아래 자료를 처음부터 끝까지 한 글자도 바꾸지 말고 그대로 옮겨 적으세요.

%%

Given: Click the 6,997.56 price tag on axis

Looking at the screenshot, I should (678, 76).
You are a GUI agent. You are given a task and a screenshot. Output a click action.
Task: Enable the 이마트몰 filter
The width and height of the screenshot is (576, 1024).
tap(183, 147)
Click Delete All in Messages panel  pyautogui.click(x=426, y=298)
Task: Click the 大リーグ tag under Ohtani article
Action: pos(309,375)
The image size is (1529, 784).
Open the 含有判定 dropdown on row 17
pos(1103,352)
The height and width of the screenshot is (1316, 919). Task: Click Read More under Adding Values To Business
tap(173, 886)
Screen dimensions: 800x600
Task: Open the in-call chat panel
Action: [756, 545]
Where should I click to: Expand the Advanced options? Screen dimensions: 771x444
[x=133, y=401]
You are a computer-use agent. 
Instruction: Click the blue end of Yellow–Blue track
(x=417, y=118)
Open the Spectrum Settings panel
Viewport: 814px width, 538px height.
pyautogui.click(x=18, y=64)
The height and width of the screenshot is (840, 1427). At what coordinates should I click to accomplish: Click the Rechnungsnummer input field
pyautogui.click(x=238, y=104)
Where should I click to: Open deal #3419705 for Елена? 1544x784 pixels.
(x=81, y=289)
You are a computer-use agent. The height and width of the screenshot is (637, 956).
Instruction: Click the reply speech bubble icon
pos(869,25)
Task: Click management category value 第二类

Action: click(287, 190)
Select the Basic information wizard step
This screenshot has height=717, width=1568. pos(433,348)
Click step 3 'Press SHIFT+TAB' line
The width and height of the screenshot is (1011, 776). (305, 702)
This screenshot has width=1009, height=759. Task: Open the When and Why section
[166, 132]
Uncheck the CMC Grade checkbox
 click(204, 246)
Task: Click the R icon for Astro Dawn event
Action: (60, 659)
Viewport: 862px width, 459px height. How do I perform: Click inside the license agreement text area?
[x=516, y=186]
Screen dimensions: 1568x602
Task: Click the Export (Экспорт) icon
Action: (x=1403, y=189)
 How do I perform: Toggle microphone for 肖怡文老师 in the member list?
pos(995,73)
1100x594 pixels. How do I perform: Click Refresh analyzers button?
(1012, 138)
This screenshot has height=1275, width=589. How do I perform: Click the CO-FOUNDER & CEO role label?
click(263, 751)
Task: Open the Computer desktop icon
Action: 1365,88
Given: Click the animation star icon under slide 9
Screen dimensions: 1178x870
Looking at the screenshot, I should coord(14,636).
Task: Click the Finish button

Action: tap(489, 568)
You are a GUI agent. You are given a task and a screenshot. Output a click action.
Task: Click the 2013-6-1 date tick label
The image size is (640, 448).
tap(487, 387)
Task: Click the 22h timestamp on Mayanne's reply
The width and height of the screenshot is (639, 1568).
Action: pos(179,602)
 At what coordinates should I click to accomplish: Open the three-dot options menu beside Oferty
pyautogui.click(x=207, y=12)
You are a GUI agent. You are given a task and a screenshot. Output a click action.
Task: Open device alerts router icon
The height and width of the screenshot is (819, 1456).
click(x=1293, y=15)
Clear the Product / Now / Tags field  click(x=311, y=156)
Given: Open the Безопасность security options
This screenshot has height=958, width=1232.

%%

▸ **작업 응답**
Given: Click the 6,997.56 price tag on axis

Looking at the screenshot, I should (678, 76).
You are a GUI agent. You are given a task and a screenshot. Output a click action.
Task: Enable the 이마트몰 filter
The width and height of the screenshot is (576, 1024).
tap(183, 147)
Click Delete All in Messages panel  pyautogui.click(x=426, y=298)
Task: Click the 大リーグ tag under Ohtani article
Action: pos(309,375)
The image size is (1529, 784).
Open the 含有判定 dropdown on row 17
pos(1103,352)
The height and width of the screenshot is (1316, 919). Task: Click Read More under Adding Values To Business
tap(173, 886)
Screen dimensions: 800x600
Task: Open the in-call chat panel
Action: [756, 545]
Where should I click to: Expand the Advanced options? Screen dimensions: 771x444
[x=133, y=401]
You are a computer-use agent. 
Instruction: Click the blue end of Yellow–Blue track
(x=417, y=118)
Open the Spectrum Settings panel
Viewport: 814px width, 538px height.
pyautogui.click(x=18, y=64)
The height and width of the screenshot is (840, 1427). At what coordinates should I click to accomplish: Click the Rechnungsnummer input field
pyautogui.click(x=238, y=104)
Where should I click to: Open deal #3419705 for Елена? 1544x784 pixels.
(x=81, y=289)
You are a computer-use agent. The height and width of the screenshot is (637, 956).
Instruction: Click the reply speech bubble icon
pos(869,25)
Task: Click management category value 第二类

Action: click(287, 190)
Select the Basic information wizard step
This screenshot has height=717, width=1568. pos(433,348)
Click step 3 'Press SHIFT+TAB' line
The width and height of the screenshot is (1011, 776). (305, 702)
This screenshot has width=1009, height=759. Task: Open the When and Why section
[166, 132]
Uncheck the CMC Grade checkbox
 click(204, 246)
Task: Click the R icon for Astro Dawn event
Action: (60, 659)
Viewport: 862px width, 459px height. How do I perform: Click inside the license agreement text area?
[x=516, y=186]
Screen dimensions: 1568x602
Task: Click the Export (Экспорт) icon
Action: (x=1403, y=189)
 How do I perform: Toggle microphone for 肖怡文老师 in the member list?
pos(995,73)
1100x594 pixels. How do I perform: Click Refresh analyzers button?
(1012, 138)
This screenshot has height=1275, width=589. How do I perform: Click the CO-FOUNDER & CEO role label?
click(263, 751)
Task: Open the Computer desktop icon
Action: 1365,88
Given: Click the animation star icon under slide 9
Screen dimensions: 1178x870
Looking at the screenshot, I should coord(14,636).
Task: Click the Finish button

Action: tap(489, 568)
You are a GUI agent. You are given a task and a screenshot. Output a click action.
Task: Click the 2013-6-1 date tick label
The image size is (640, 448).
tap(487, 387)
Task: Click the 22h timestamp on Mayanne's reply
The width and height of the screenshot is (639, 1568).
Action: pos(179,602)
 At what coordinates should I click to accomplish: Open the three-dot options menu beside Oferty
pyautogui.click(x=207, y=12)
You are a GUI agent. You are given a task and a screenshot. Output a click action.
Task: Open device alerts router icon
The height and width of the screenshot is (819, 1456).
click(x=1293, y=15)
Clear the Product / Now / Tags field  click(x=311, y=156)
Given: Open the Безопасность security options
This screenshot has height=958, width=1232.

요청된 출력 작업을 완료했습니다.